Problem requirements:
Please give back word for word the lines of the material below between the line containing "Dynamics 365 (674, 1571)" and the line containing "Company (48, 1242)", inclusive.

*** Begin section ***

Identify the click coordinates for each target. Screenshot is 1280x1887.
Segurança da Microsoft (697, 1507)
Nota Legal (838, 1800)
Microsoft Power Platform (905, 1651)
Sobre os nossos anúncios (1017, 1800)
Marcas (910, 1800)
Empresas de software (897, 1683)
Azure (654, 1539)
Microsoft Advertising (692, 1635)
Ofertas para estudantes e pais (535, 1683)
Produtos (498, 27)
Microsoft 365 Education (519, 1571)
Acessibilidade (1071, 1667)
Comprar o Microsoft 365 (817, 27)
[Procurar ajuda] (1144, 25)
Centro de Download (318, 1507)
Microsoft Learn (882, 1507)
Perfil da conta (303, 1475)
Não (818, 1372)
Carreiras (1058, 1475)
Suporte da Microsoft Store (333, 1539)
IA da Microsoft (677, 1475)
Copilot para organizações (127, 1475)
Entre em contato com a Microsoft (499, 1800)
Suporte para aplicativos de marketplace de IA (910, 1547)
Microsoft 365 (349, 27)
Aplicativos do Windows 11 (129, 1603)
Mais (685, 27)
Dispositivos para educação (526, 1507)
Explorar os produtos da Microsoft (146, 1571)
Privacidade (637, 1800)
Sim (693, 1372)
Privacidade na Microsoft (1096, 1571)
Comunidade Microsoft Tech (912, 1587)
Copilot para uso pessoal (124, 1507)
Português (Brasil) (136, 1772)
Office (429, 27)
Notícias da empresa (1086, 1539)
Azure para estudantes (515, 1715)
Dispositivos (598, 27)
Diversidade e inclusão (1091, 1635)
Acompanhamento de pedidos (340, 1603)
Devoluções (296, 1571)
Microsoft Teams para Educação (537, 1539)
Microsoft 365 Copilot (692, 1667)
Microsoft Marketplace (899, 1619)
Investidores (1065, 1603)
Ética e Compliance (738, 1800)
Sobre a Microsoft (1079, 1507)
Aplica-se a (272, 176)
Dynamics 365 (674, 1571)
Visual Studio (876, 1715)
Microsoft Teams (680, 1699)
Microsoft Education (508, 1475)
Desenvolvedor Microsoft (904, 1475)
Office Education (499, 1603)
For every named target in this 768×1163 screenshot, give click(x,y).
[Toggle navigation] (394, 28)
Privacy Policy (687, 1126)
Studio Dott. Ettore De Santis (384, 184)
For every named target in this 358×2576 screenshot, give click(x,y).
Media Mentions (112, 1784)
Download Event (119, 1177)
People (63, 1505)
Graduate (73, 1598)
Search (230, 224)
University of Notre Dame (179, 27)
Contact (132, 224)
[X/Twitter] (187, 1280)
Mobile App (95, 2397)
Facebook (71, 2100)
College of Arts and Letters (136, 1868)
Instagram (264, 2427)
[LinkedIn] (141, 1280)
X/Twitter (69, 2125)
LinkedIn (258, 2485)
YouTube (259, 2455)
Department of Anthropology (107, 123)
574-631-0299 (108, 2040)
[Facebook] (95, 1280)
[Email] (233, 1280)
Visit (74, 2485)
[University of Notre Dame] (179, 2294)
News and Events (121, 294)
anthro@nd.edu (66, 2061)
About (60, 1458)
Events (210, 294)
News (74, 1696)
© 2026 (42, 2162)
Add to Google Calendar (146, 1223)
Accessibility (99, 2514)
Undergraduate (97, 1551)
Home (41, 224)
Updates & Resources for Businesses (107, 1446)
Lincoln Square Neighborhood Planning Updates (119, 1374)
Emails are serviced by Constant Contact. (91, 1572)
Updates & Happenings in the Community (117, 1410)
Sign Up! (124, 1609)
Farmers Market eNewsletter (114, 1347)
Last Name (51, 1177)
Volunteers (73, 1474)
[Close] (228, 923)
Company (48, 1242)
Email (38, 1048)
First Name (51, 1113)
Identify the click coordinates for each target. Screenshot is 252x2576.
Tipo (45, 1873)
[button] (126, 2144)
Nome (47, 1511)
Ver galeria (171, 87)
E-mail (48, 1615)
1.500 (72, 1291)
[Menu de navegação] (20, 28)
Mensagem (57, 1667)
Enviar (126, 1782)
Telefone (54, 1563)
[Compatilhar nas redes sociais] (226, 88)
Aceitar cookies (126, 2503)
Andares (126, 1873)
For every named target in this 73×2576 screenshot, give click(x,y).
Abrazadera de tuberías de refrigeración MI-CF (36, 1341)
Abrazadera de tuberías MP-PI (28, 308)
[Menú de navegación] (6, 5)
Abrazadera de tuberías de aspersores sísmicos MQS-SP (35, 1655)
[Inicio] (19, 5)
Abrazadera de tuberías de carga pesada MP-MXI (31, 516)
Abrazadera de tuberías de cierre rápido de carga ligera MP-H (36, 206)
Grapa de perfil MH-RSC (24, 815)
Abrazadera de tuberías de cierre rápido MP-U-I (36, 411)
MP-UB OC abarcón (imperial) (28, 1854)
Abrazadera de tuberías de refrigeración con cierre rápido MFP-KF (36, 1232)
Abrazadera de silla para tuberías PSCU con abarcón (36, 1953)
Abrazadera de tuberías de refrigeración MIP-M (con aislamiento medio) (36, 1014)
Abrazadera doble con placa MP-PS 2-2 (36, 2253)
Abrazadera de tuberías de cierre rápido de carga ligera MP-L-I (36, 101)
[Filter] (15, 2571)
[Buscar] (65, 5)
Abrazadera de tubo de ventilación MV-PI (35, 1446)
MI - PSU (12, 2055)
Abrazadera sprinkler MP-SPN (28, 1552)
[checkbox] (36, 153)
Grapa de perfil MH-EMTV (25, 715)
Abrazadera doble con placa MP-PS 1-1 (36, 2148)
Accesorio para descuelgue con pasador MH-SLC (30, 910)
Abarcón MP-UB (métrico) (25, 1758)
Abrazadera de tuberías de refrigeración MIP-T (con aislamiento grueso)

*** End section ***

Task result:
Dynamics 365 (674, 1571)
Visual Studio (876, 1715)
Microsoft Teams (680, 1699)
Microsoft Education (508, 1475)
Desenvolvedor Microsoft (904, 1475)
Office Education (499, 1603)
For every named target in this 768×1163 screenshot, give click(x,y).
[Toggle navigation] (394, 28)
Privacy Policy (687, 1126)
Studio Dott. Ettore De Santis (384, 184)
For every named target in this 358×2576 screenshot, give click(x,y).
Media Mentions (112, 1784)
Download Event (119, 1177)
People (63, 1505)
Graduate (73, 1598)
Search (230, 224)
University of Notre Dame (179, 27)
Contact (132, 224)
[X/Twitter] (187, 1280)
Mobile App (95, 2397)
Facebook (71, 2100)
College of Arts and Letters (136, 1868)
Instagram (264, 2427)
[LinkedIn] (141, 1280)
X/Twitter (69, 2125)
LinkedIn (258, 2485)
YouTube (259, 2455)
Department of Anthropology (107, 123)
574-631-0299 (108, 2040)
[Facebook] (95, 1280)
[Email] (233, 1280)
Visit (74, 2485)
[University of Notre Dame] (179, 2294)
News and Events (121, 294)
anthro@nd.edu (66, 2061)
About (60, 1458)
Events (210, 294)
News (74, 1696)
© 2026 (42, 2162)
Add to Google Calendar (146, 1223)
Accessibility (99, 2514)
Undergraduate (97, 1551)
Home (41, 224)
Updates & Resources for Businesses (107, 1446)
Lincoln Square Neighborhood Planning Updates (119, 1374)
Emails are serviced by Constant Contact. (91, 1572)
Updates & Happenings in the Community (117, 1410)
Sign Up! (124, 1609)
Farmers Market eNewsletter (114, 1347)
Last Name (51, 1177)
Volunteers (73, 1474)
[Close] (228, 923)
Company (48, 1242)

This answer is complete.